====== SOURCE MATERIAL ======

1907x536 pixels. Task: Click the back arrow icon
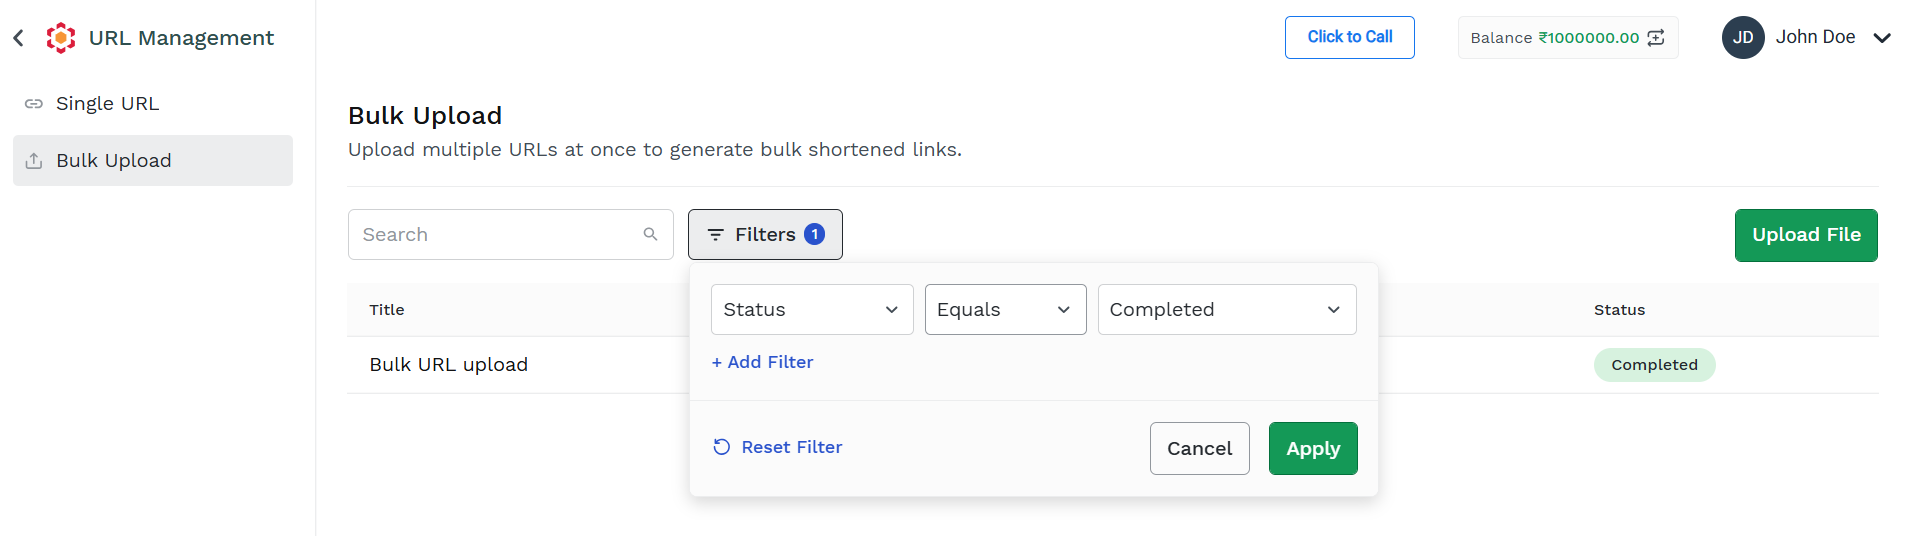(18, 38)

======
====== SOURCE MATERIAL ======

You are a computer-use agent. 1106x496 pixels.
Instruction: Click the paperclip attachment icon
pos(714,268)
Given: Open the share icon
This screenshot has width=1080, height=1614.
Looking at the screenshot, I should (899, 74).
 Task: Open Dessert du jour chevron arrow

======
====== SOURCE MATERIAL ======

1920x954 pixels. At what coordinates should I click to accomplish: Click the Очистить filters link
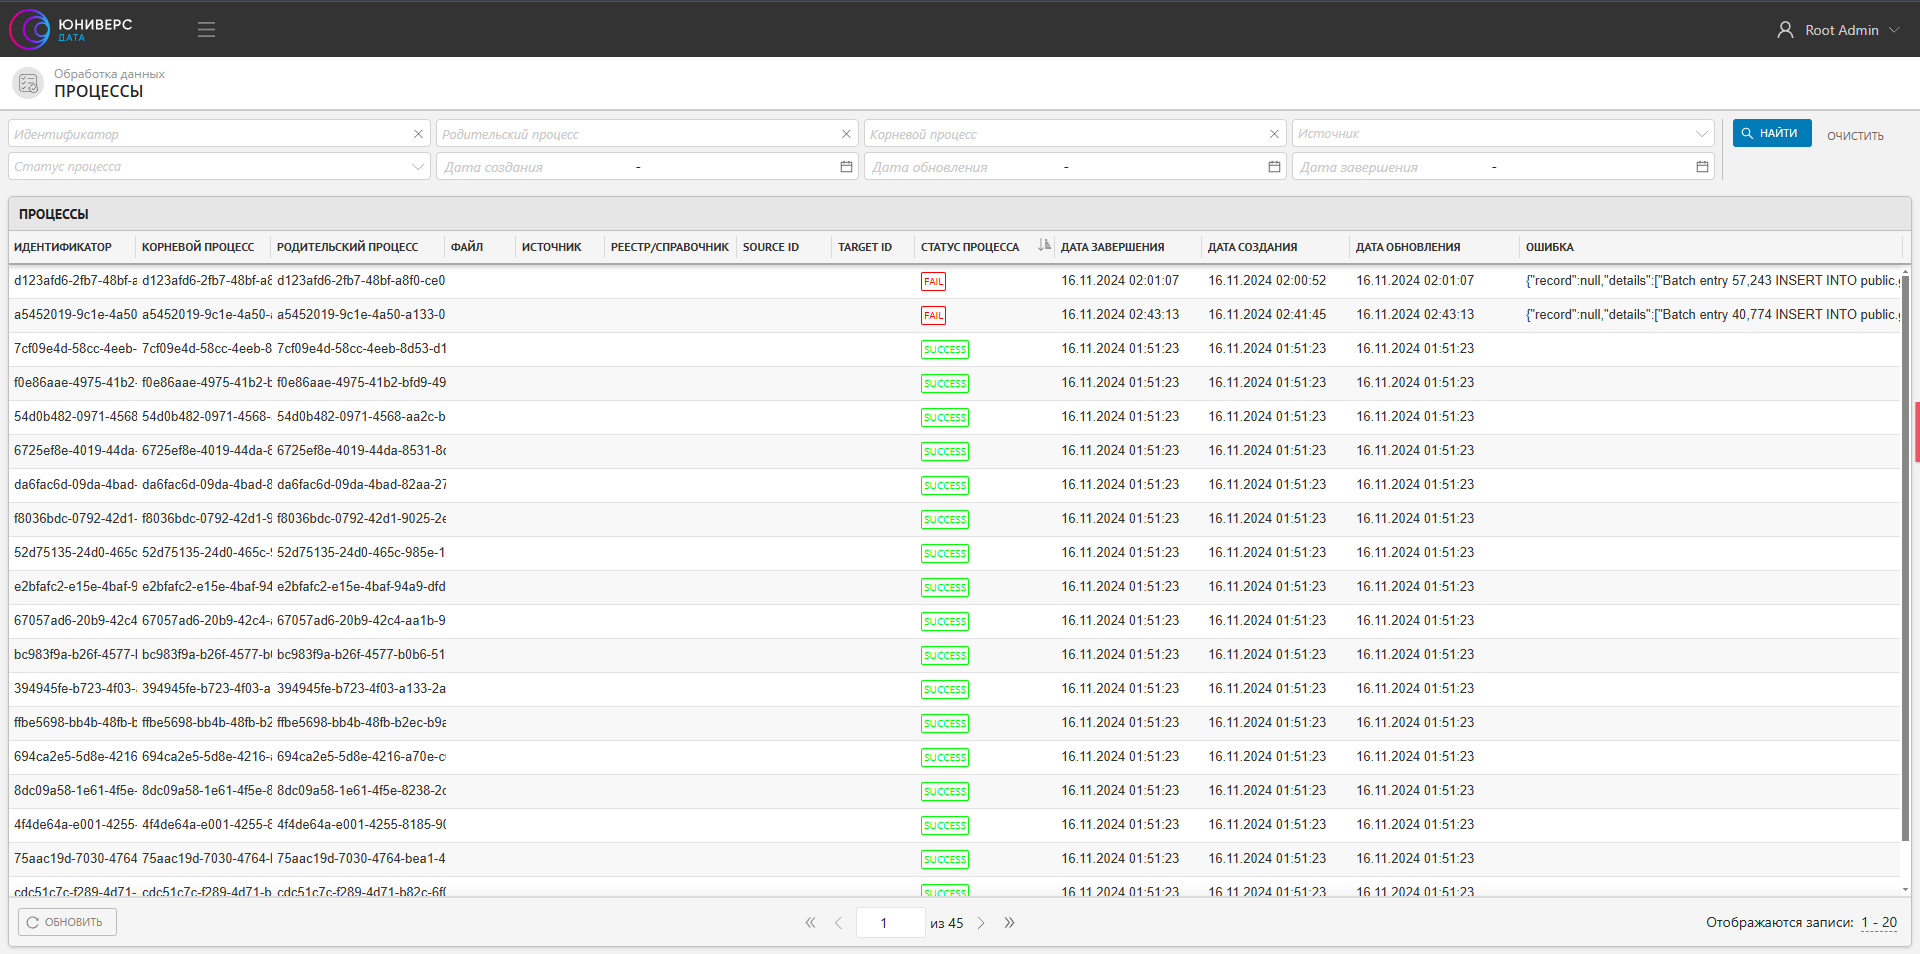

======

REQUIRED WORK
All that belongs in the answer is the run of lines above from the line containing "Given: Open the share icon" through the line containing "Task: Open Dessert du jour chevron arrow", exactly as written.

REPLY
Given: Open the share icon
This screenshot has width=1080, height=1614.
Looking at the screenshot, I should (899, 74).
 Task: Open Dessert du jour chevron arrow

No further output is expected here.